In einem Block referierte zunächst Univ.-Prof. Dr. Christof Pertl, Graz, über die Komplikationen der Sinusbodenelevation mit dem thematischen Schwerpunkt der eigenen klinischen Erfahrungen von 357 Fällen. Pertl zeigte dabei nicht nur intraoperativ auftretende Komplikationen auf, sondern stellte auch deren Management im Detail vor. Univ.-Doz. Dr. Xiaohui Rausch-Fan, Wien, berichtete in ihrem Vortrag „Okklusales Trauma als Risikofaktor bei Parodontitis – klinisches Management bei Parodontitis gravis“ über die okklusale Korrektur als wesentliche Ergänzungstherapie einer parodontalen Behandlung. Darüber hinaus betonte die Referentin, dass vor allem interdisziplinäre Therapieansätze bei Fällen von fortgeschrittener Parodontitis und Malokklusion erforderlich sind. In seinem Vortrag „Die Sofortimplantation – provokante Konzepte“ zeigte Univ.-Prof. DDr. Gabor Tepper, Wien, die Möglichkeiten und Grenzen der Sofortimplantation anhand zahlreicher und unterschiedlichster Fallbeispiele und mit Verweisen auf die aktuelle Literatur auf.

In einem oralchirurgisch-implantologischen Block referierte Univ.-Prof.

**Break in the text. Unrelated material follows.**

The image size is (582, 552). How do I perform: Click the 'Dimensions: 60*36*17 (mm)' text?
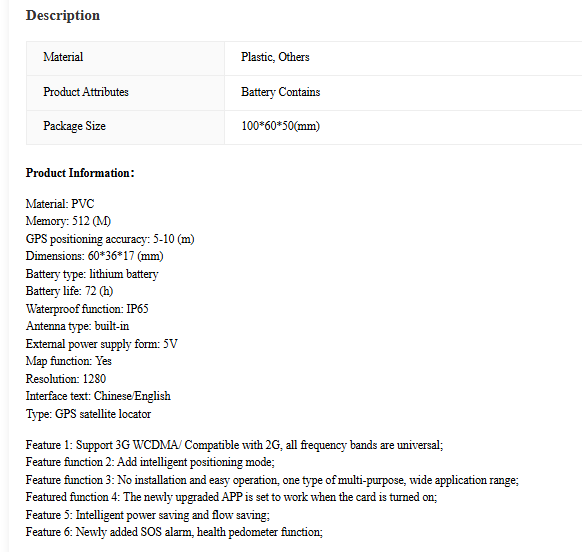pos(94,256)
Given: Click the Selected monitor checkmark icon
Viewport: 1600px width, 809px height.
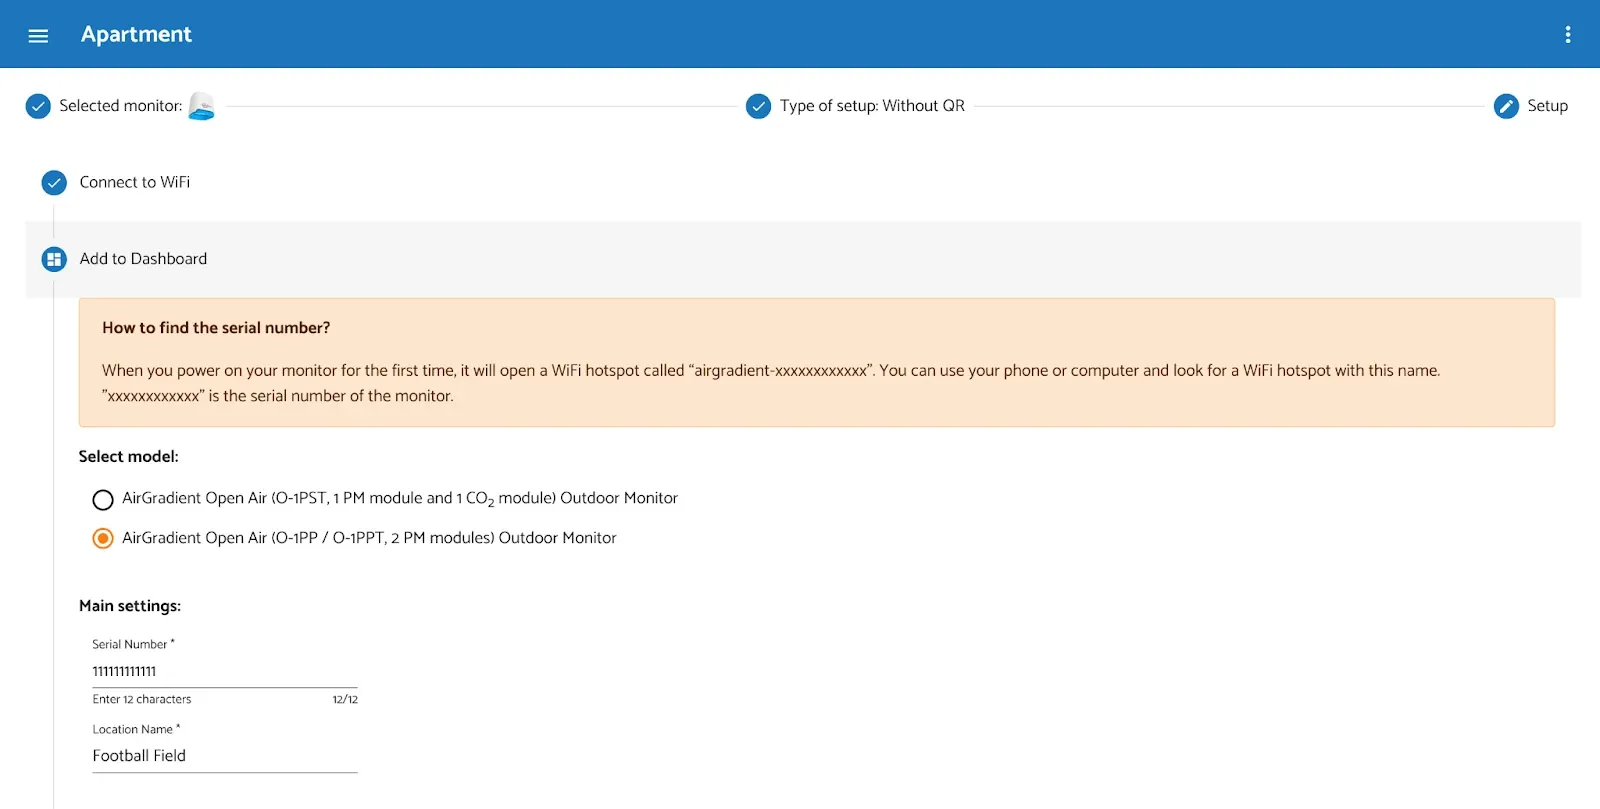Looking at the screenshot, I should [x=37, y=105].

DDr. Georg Watzek, Wien, über die limitierte Knochenhöhe im Oberkieferseitenzahnbereich sowie über die Entscheidungskriterien verschiedener Therapiekonzepte. Anhand der aktuellen Literatur und klinischen Fallbeispielen wurden die Konzepte von extrem kurzen Implantaten, selektiv gesetzten Implantaten, Pterygoidimplantaten, Zygoma-Implantaten und die Implantation nach Sinusliftoperation diskutiert. Abschließend referierte Dr. Karl Ackermann, Deutschland, über Grundlagen der alveolären Augmentation zur Wiederherstellung vertikaler Knochendefekte in der ästhetischen Zone. Einen besonderen Stellenwert nahm in seinem Vortrag die dentoalveoläre Osteodistraktion ein und zeigte grundlegende Unterschiede zu konventionellen Augmentationstechniken auf.

Beim Österreichischen Zahnärztekongress 2010 waren auch sechs Blöcke für zahnärztliche Assistentinnen auf dem Programm. Alles in allem bot der Zahnärtekongress einen guten Überblick über die jüngsten Erkenntnisse in den zahnmedizinischen Fachbereichen.